» Your goal
Please give these records again with "lightning bolt" changed to "thunderbolt" and everything else left as it is.

» Material for the task
.....

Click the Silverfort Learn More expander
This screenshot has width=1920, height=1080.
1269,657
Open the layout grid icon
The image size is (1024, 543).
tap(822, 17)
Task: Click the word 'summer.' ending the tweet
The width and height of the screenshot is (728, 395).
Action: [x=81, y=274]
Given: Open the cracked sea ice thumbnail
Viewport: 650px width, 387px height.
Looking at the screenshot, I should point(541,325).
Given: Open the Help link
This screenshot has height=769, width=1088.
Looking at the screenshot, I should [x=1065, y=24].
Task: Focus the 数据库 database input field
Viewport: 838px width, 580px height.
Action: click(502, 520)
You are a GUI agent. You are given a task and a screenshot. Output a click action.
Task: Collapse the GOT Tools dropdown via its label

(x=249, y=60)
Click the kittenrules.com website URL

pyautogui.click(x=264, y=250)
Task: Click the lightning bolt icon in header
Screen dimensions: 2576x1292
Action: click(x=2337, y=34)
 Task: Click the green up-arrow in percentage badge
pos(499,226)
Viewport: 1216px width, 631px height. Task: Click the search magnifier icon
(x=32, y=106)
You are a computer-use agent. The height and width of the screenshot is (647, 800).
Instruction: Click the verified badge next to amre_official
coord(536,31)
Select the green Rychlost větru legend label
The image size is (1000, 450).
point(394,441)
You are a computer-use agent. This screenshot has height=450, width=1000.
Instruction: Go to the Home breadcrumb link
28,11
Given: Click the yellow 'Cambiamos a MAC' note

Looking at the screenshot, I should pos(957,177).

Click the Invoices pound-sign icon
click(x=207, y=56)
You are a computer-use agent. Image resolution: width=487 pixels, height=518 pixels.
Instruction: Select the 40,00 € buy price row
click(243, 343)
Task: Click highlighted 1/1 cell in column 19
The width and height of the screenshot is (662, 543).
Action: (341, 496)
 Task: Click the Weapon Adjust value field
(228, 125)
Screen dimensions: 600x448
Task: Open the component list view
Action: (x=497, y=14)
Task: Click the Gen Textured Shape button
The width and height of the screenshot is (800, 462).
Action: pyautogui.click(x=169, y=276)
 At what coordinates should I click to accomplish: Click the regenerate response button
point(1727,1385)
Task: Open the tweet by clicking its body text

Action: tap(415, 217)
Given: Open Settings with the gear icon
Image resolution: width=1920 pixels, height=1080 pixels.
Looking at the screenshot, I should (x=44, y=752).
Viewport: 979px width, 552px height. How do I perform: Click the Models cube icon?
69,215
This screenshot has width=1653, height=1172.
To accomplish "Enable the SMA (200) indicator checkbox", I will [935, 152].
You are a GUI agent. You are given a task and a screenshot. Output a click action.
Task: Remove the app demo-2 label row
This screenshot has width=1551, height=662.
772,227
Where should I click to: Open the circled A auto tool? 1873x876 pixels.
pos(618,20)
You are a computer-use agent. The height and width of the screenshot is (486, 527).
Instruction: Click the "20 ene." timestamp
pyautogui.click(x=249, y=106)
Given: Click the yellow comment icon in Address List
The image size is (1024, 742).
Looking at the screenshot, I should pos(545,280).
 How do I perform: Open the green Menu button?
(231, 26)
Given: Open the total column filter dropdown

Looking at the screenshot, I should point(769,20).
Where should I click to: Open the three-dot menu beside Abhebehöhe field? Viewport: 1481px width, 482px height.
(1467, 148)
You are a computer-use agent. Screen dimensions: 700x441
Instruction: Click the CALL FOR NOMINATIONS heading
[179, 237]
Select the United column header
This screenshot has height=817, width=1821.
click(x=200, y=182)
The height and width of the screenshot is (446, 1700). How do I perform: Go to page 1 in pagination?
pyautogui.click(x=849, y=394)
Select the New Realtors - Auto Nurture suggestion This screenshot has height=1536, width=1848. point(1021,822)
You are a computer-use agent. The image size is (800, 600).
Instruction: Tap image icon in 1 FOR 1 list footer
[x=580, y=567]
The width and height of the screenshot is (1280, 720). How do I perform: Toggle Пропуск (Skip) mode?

.....

» Exercise response
Click the Silverfort Learn More expander
This screenshot has width=1920, height=1080.
1269,657
Open the layout grid icon
The image size is (1024, 543).
tap(822, 17)
Task: Click the word 'summer.' ending the tweet
The width and height of the screenshot is (728, 395).
Action: [x=81, y=274]
Given: Open the cracked sea ice thumbnail
Viewport: 650px width, 387px height.
Looking at the screenshot, I should point(541,325).
Given: Open the Help link
This screenshot has height=769, width=1088.
Looking at the screenshot, I should [x=1065, y=24].
Task: Focus the 数据库 database input field
Viewport: 838px width, 580px height.
Action: click(502, 520)
You are a GUI agent. You are given a task and a screenshot. Output a click action.
Task: Collapse the GOT Tools dropdown via its label

(x=249, y=60)
Click the kittenrules.com website URL

pyautogui.click(x=264, y=250)
Task: Click the thunderbolt icon in header
Screen dimensions: 2576x1292
Action: click(x=2337, y=34)
 Task: Click the green up-arrow in percentage badge
pos(499,226)
Viewport: 1216px width, 631px height. Task: Click the search magnifier icon
(x=32, y=106)
You are a computer-use agent. The height and width of the screenshot is (647, 800).
Instruction: Click the verified badge next to amre_official
coord(536,31)
Select the green Rychlost větru legend label
The image size is (1000, 450).
point(394,441)
You are a computer-use agent. This screenshot has height=450, width=1000.
Instruction: Go to the Home breadcrumb link
28,11
Given: Click the yellow 'Cambiamos a MAC' note

Looking at the screenshot, I should pos(957,177).

Click the Invoices pound-sign icon
click(x=207, y=56)
You are a computer-use agent. Image resolution: width=487 pixels, height=518 pixels.
Instruction: Select the 40,00 € buy price row
click(243, 343)
Task: Click highlighted 1/1 cell in column 19
The width and height of the screenshot is (662, 543).
Action: (341, 496)
 Task: Click the Weapon Adjust value field
(228, 125)
Screen dimensions: 600x448
Task: Open the component list view
Action: (x=497, y=14)
Task: Click the Gen Textured Shape button
The width and height of the screenshot is (800, 462).
Action: pyautogui.click(x=169, y=276)
 At what coordinates should I click to accomplish: Click the regenerate response button
point(1727,1385)
Task: Open the tweet by clicking its body text

Action: tap(415, 217)
Given: Open Settings with the gear icon
Image resolution: width=1920 pixels, height=1080 pixels.
Looking at the screenshot, I should (x=44, y=752).
Viewport: 979px width, 552px height. How do I perform: Click the Models cube icon?
69,215
This screenshot has width=1653, height=1172.
To accomplish "Enable the SMA (200) indicator checkbox", I will [935, 152].
You are a GUI agent. You are given a task and a screenshot. Output a click action.
Task: Remove the app demo-2 label row
This screenshot has width=1551, height=662.
772,227
Where should I click to: Open the circled A auto tool? 1873x876 pixels.
pos(618,20)
You are a computer-use agent. The height and width of the screenshot is (486, 527).
Instruction: Click the "20 ene." timestamp
pyautogui.click(x=249, y=106)
Given: Click the yellow comment icon in Address List
The image size is (1024, 742).
Looking at the screenshot, I should pos(545,280).
 How do I perform: Open the green Menu button?
(231, 26)
Given: Open the total column filter dropdown

Looking at the screenshot, I should point(769,20).
Where should I click to: Open the three-dot menu beside Abhebehöhe field? Viewport: 1481px width, 482px height.
(1467, 148)
You are a computer-use agent. Screen dimensions: 700x441
Instruction: Click the CALL FOR NOMINATIONS heading
[179, 237]
Select the United column header
This screenshot has height=817, width=1821.
click(x=200, y=182)
The height and width of the screenshot is (446, 1700). How do I perform: Go to page 1 in pagination?
pyautogui.click(x=849, y=394)
Select the New Realtors - Auto Nurture suggestion This screenshot has height=1536, width=1848. point(1021,822)
You are a computer-use agent. The image size is (800, 600).
Instruction: Tap image icon in 1 FOR 1 list footer
[x=580, y=567]
The width and height of the screenshot is (1280, 720). How do I perform: Toggle Пропуск (Skip) mode?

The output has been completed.